Behavioural economists will tell you that big, round numbers (like 7,000) can have a large influence on investor emotion and behaviour. Round number bias is described as the human tendency to pay special attention to numbers that are “round” in some way. As the ASX200 approaches the 7,000 point level, it will likely trigger some investors to review their portfolios, causing them to become more active when it comes to investing. In reality, there isn’t much difference between the ASX200 at 6,995 and 7,005, but 7,000 could represent an emotional trigger point to some investors. Academic research shows that market-wide attention-grabbing events can lead investors to sell equities as they perceive that the level of the equity market is high. And at an individual portfolio level, it can result in investors selling high-performing equities, while holding on to underperforming companies as they hope to recoup some losses. As a result, we often see a few lacklustre trading sessions in the days following attention-grabbing events.

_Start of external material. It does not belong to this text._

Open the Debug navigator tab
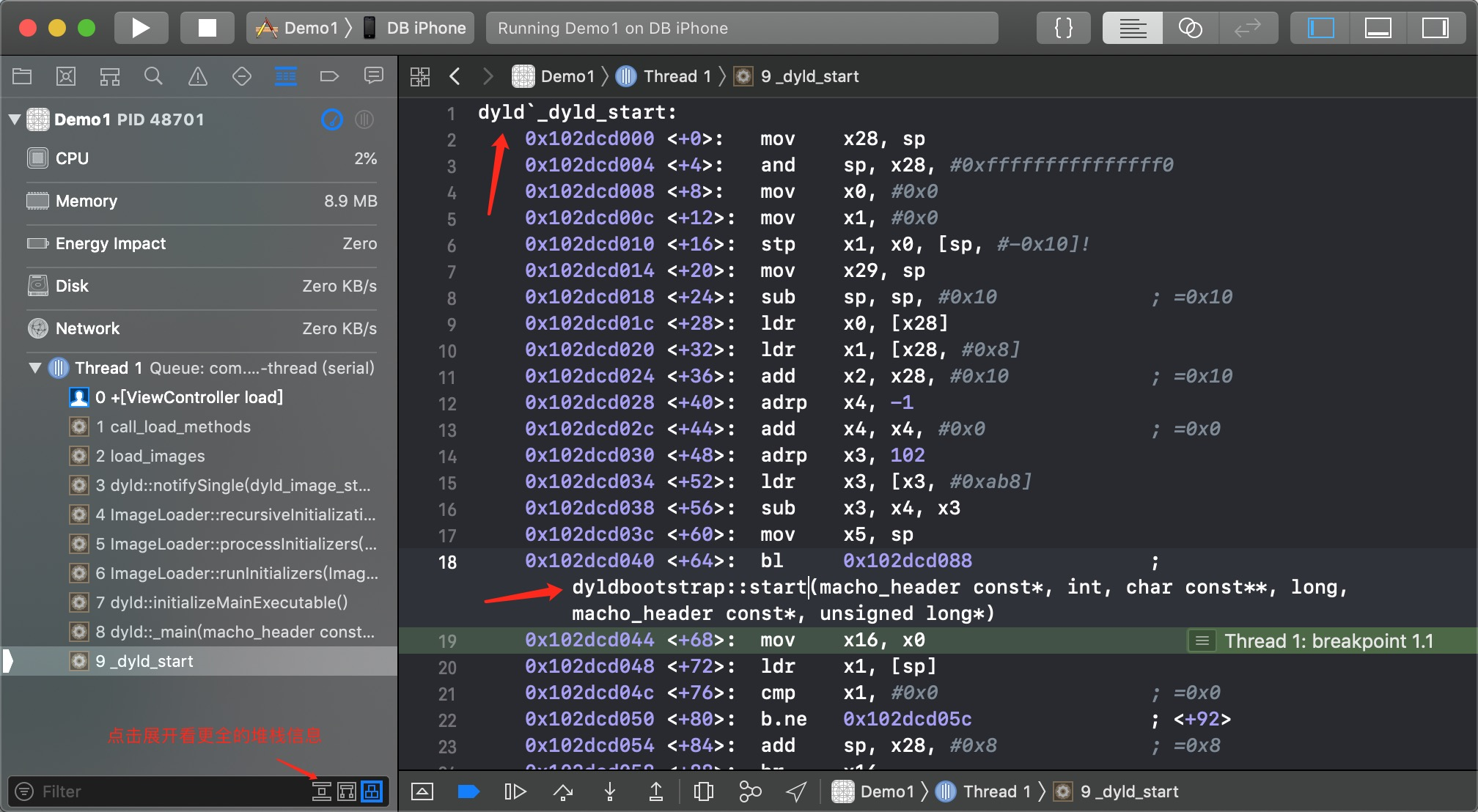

So does the number matter? Well it does (in the very short-term) and it doesn’t (in the long-run). While conditions remain constructive for the Australian equity market it’s certainly not without risk. For lack of a better word the ‘populism’ based politics that seems to be sweeping the world is very anti-growth in its approach. Populist policies like protectionism (trade wars), anti-immigration and government intervention are all anti-growth in nature and are likely to continue to put downward pressure on the already sluggish one to two percent economic growth range in most developed economies. Global equity markets have performed well YTD, the direct result of a perception in markets that the aforementioned geopolitical risks have abated to some extent.

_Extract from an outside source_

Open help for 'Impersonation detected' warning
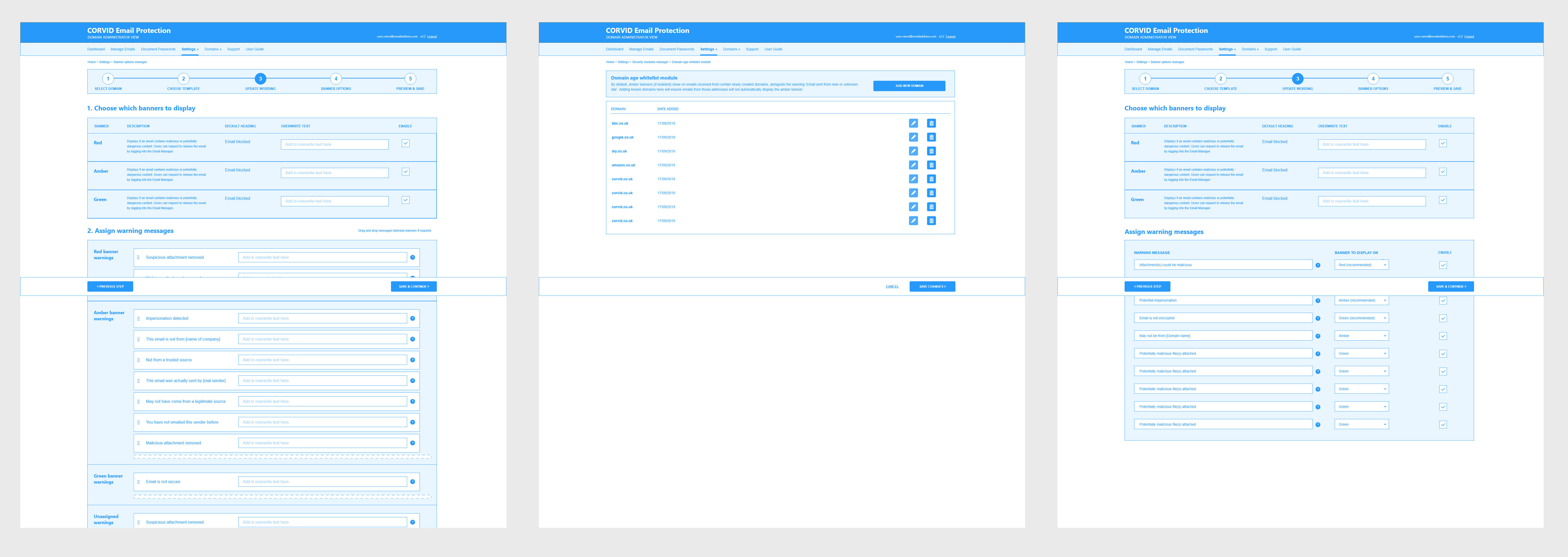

We are still positive on the Australian equity market this year, and we think that investors should retain their exposure, especially in a world of record-low interest rates. We’re in the unusual position of having tailwinds from both monetary and fiscal policy. Having pretty much used up all monetary policy ammunition, governments are now being asked to step up with fiscal policy to help economies break free of this very low growth world. This will likely come via significant infrastructure development which should be good news as low interest rates combined with fiscal stimulus is normally a positive environment for equity returns.